In Malcolm's view the purpose of racial solidarity was to build internal capacity/power for self-development -- to enhance the social, economic and political well being of Black people. As to our relation to the government, Black people must identify and pursue their own interests and amass the power to compel America to do the right thing. Failing that, Black people were not duty bound to hold allegiance to or remain second-class citizens in a racist nation. The goal was/is "freedom by any means necessary."
As a manifestation of Black Nationalism, the call to Black Power generated a renewed interest in reconnecting with our African roots and working for Pan Africanism, the global solidarity of African people everywhere. It was the call to Black Power that led to the formation of Black caucuses in virtually every predominantly White institution in America or the creation of parallel organizations, e.g., the Congressional Black Caucus, National Conference of Black State Legislators, African Heritage Studies Association, Coalition of Black Trade Unionists, National Association of Black Psychologists, National Association of Black Social Workers and Black caucuses within virtually every major religious denomination. Today we take these Black formations for granted without recognizing their Black Nationalist roots.

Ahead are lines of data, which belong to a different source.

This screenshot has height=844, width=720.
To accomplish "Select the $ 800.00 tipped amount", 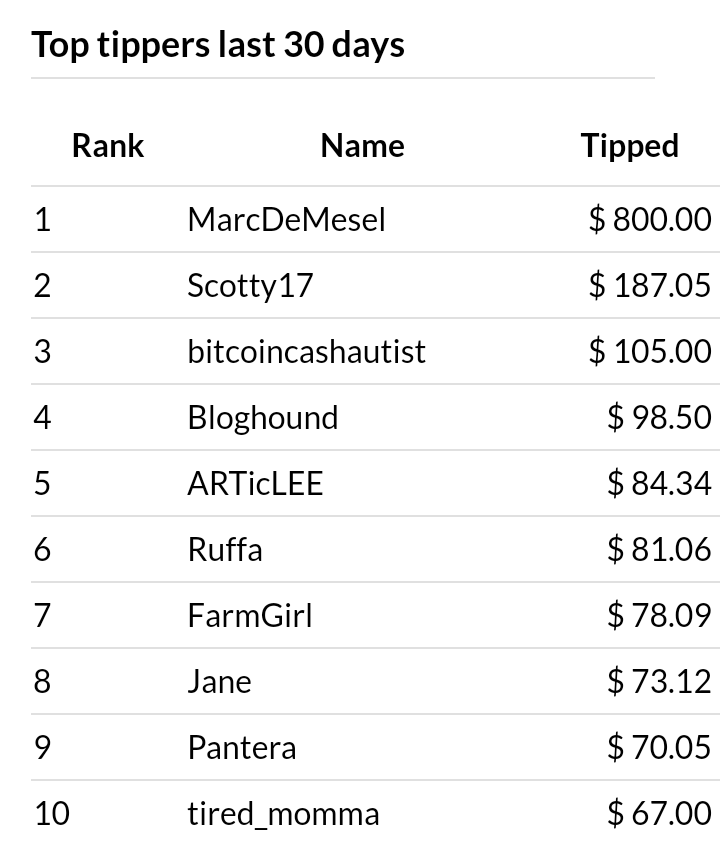I will [x=650, y=220].
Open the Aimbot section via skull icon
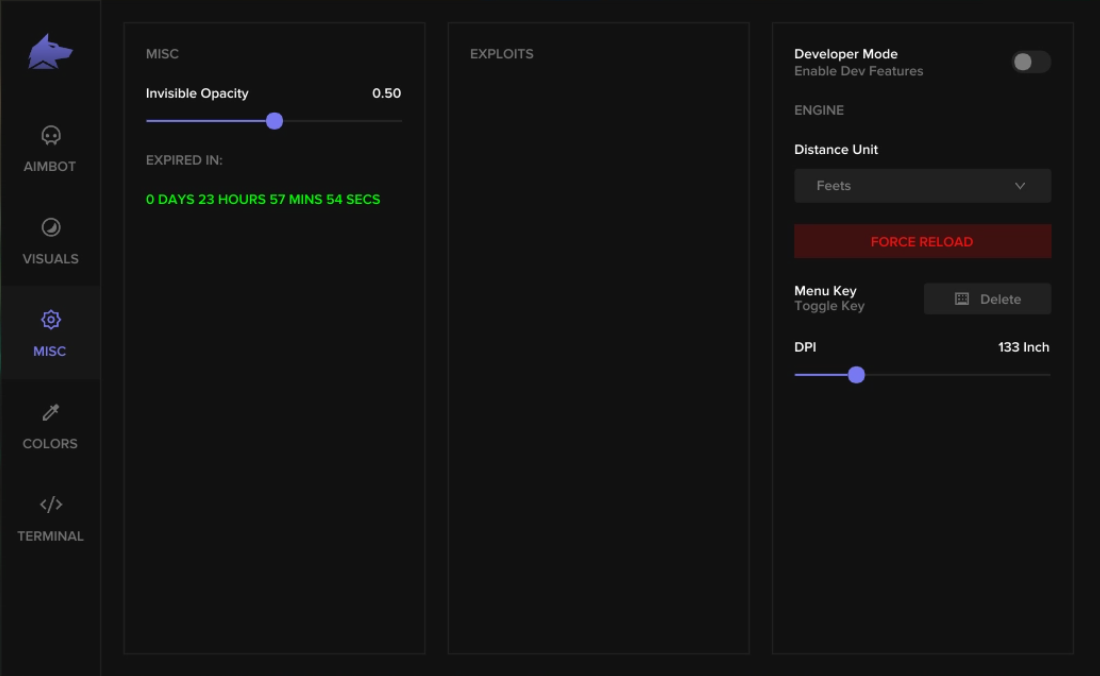 [x=51, y=135]
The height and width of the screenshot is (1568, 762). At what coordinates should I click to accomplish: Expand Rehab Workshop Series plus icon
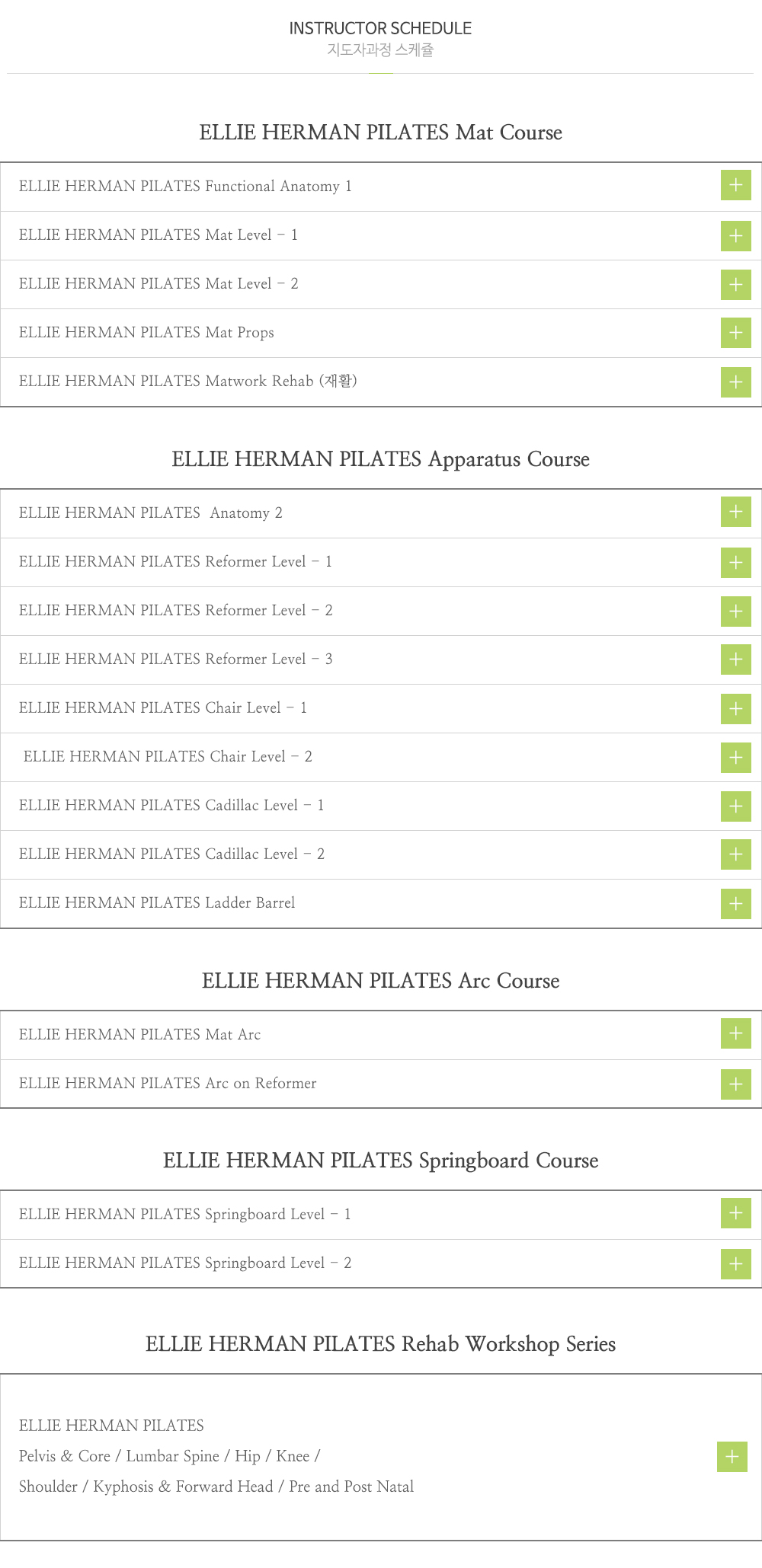(x=732, y=1457)
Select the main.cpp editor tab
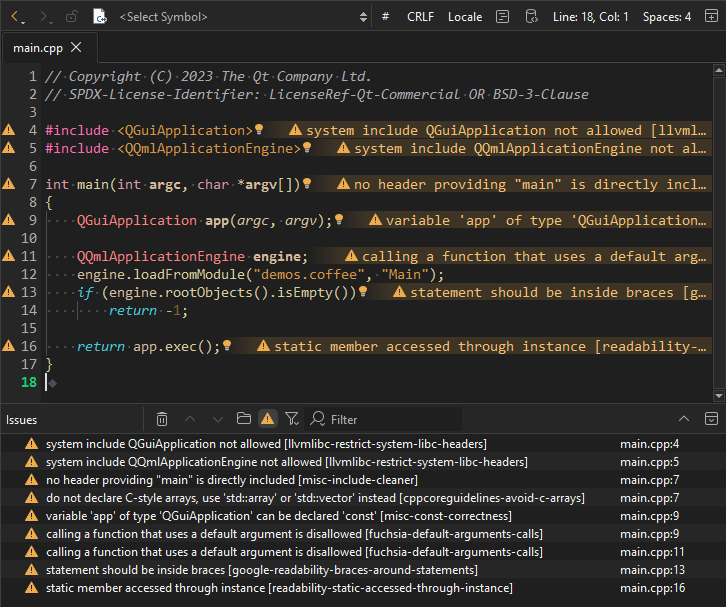 click(x=38, y=47)
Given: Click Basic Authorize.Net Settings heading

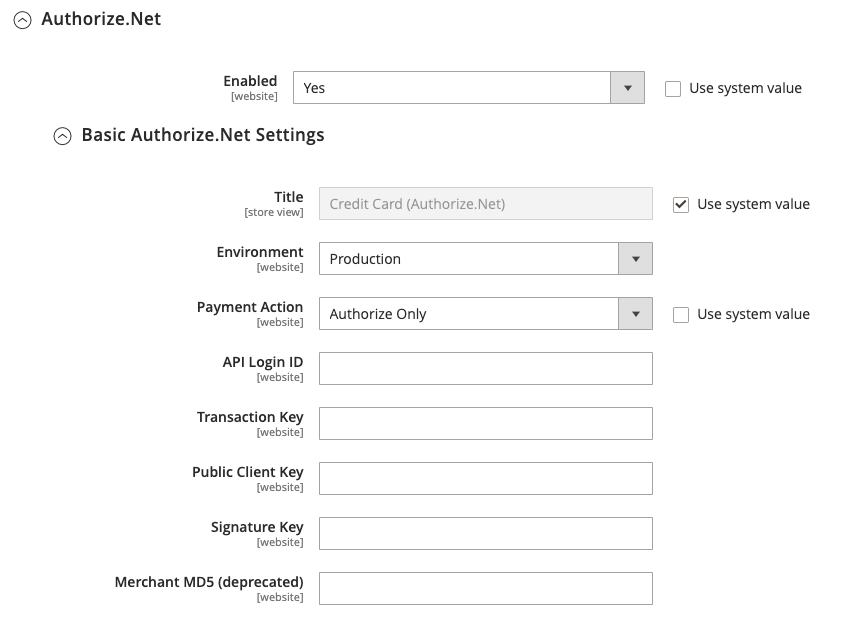Looking at the screenshot, I should [x=203, y=135].

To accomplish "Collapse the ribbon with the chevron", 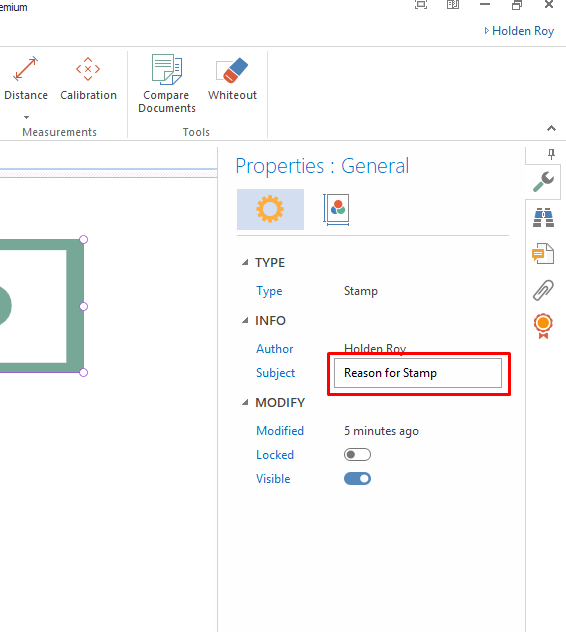I will click(x=551, y=129).
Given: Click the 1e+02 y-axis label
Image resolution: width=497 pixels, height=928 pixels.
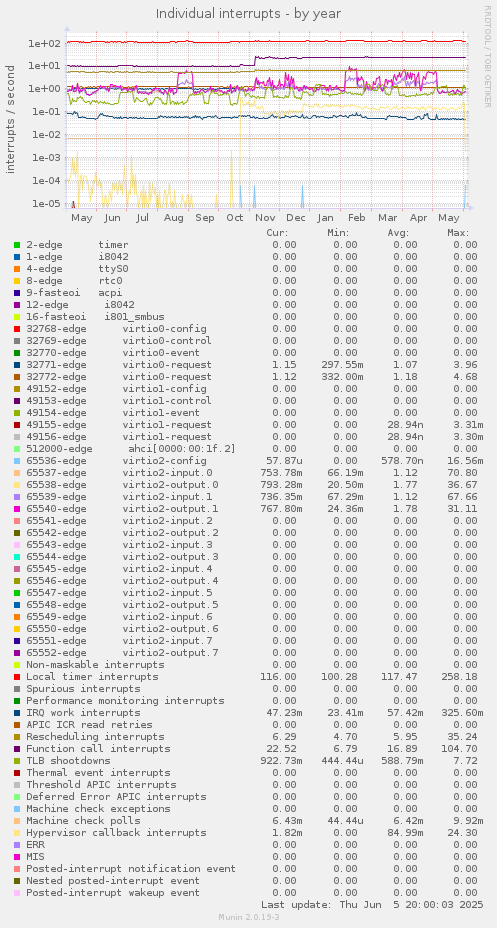Looking at the screenshot, I should pyautogui.click(x=46, y=43).

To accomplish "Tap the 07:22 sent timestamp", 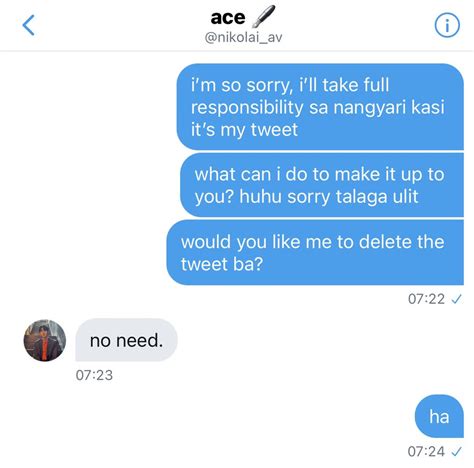I will 426,299.
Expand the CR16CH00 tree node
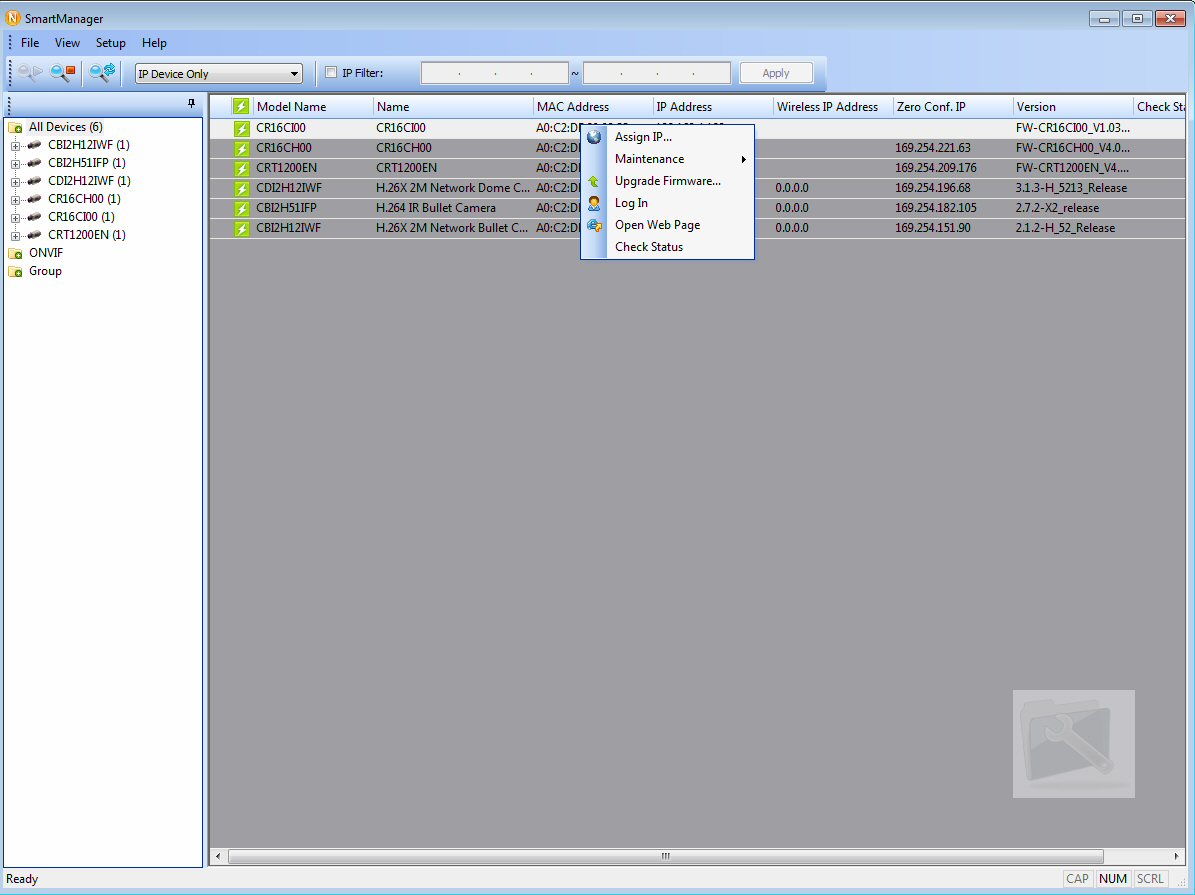The width and height of the screenshot is (1195, 895). 15,199
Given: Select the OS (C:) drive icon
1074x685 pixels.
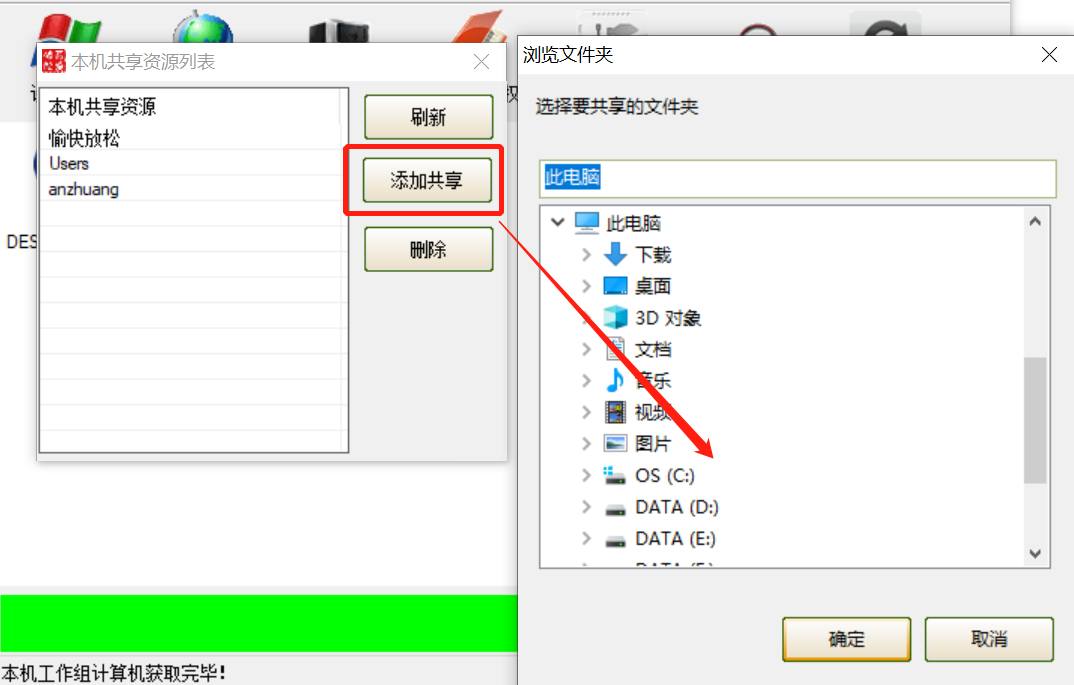Looking at the screenshot, I should click(614, 475).
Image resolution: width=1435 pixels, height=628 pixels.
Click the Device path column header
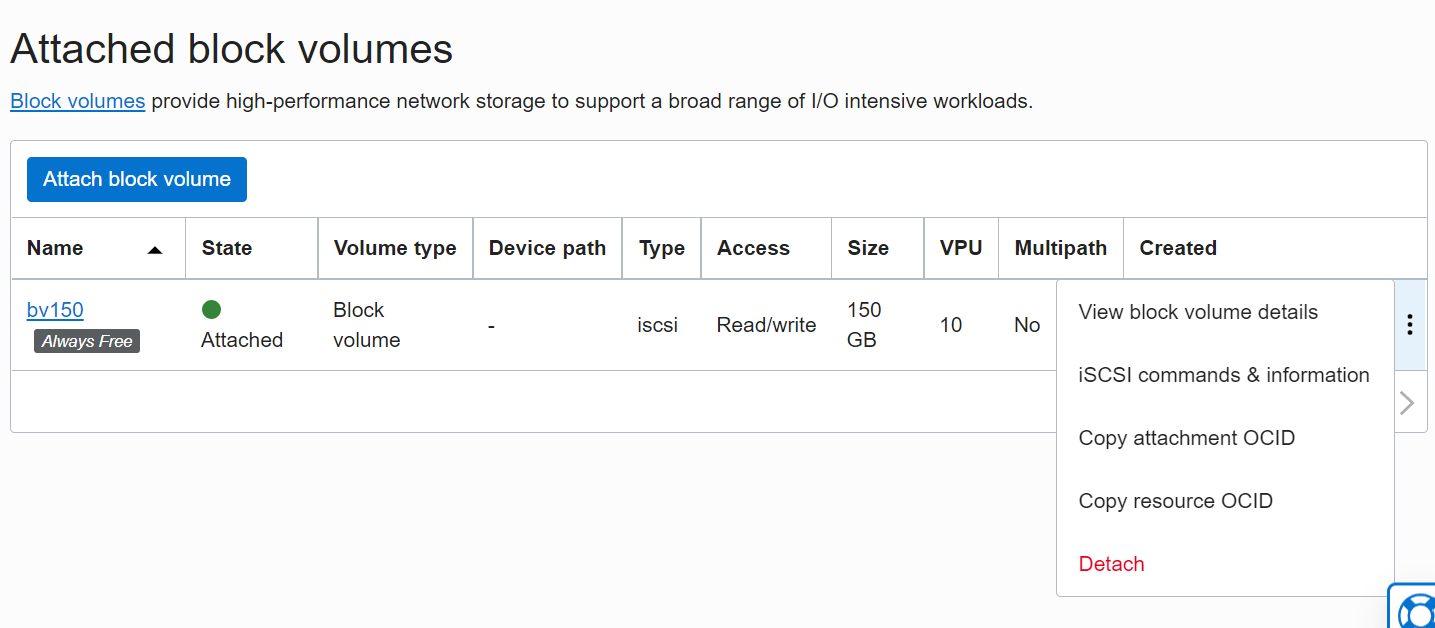[x=547, y=248]

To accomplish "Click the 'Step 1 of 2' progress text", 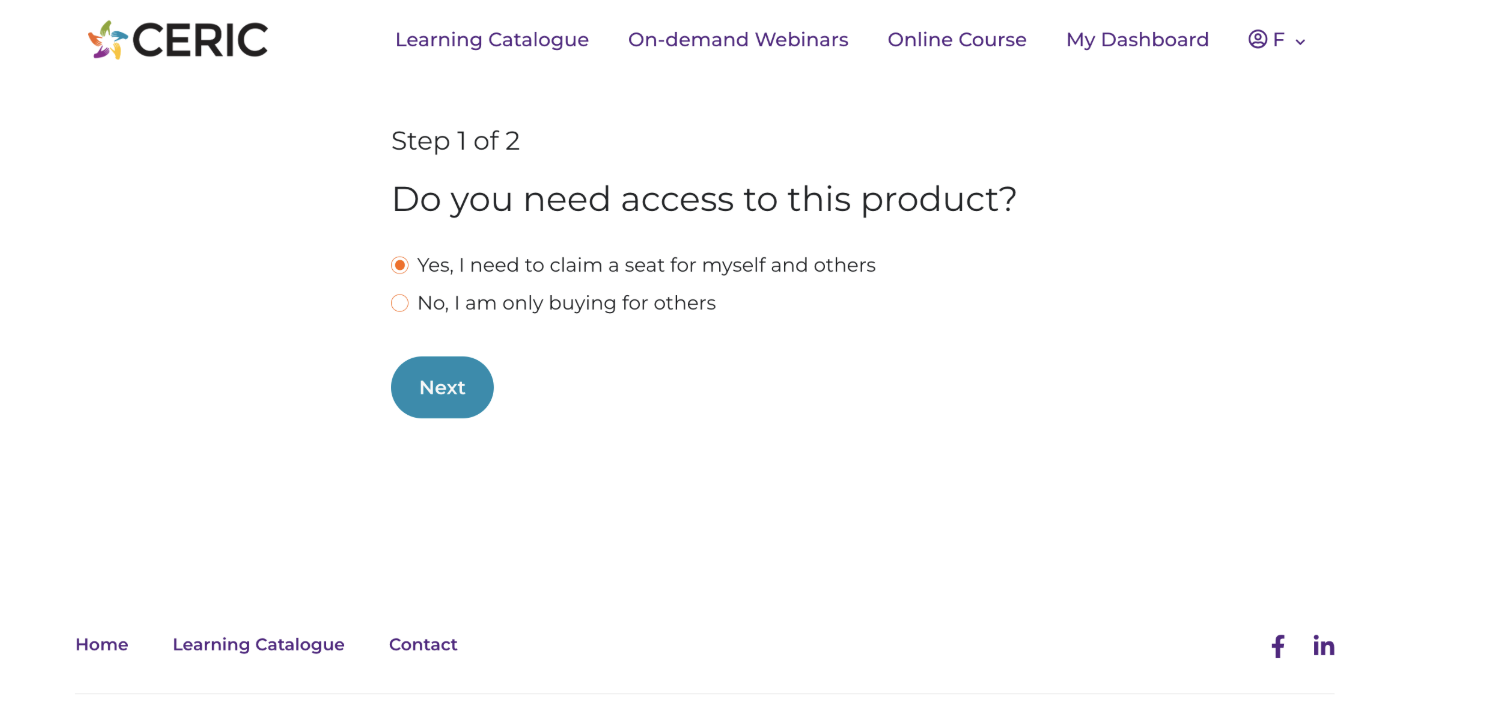I will point(455,141).
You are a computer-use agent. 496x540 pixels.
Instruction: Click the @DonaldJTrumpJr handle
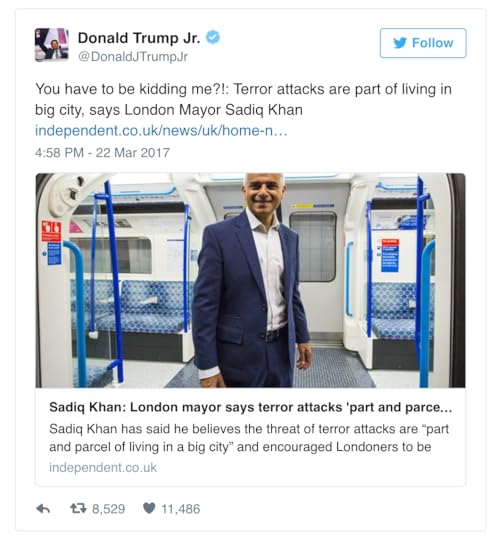(x=133, y=56)
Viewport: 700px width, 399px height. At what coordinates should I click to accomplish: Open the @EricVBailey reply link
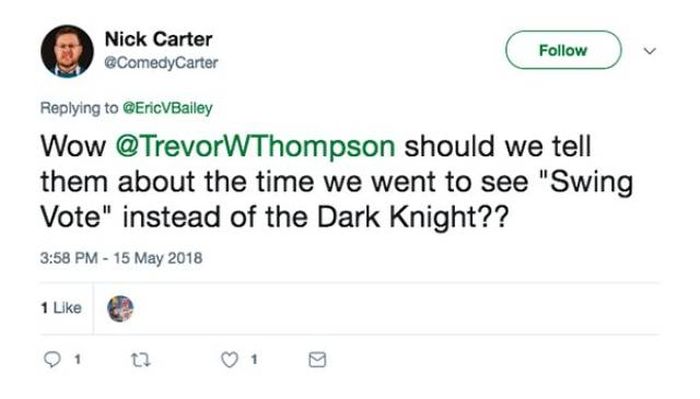coord(167,108)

As we celebrate the Kuzaliwa/birthday of our "Black Shining Prince," it is important to reaffirm the value of utilizing racial consciousness and solidarity to promote Black interests and aspirations. The persistent disparities between Blacks and Whites in employment, income, wealth, health, education and housing strongly suggest that we still lack sufficient control over the politics, economics and social life of our communities. Notwithstanding the election of the first Black President, structural racism is alive and well in America. Therefore, in the face of the myth of a post-racial and post-racist society, our nationalist impulse must be to maintain an oppositional posture to so called "race neutral" or "colorblind" policy prescriptions that fail to specifically address the crises afflicting Black people. Accordingly, we must unapologetically be "of the race and for the race" in militantly advocating that the full measure of freedom for Africans in America is not privileges for the few but equity and parity for the masses of Black working class and poor people. Indeed, our revolutionary nationalist impulse must be "freedom for everybody or freedom for nobody." As we remember Malcolm, let us be clear that Black Nationalism, racial solidarity for liberation and self-determination, is still the order of the day for Africans in America!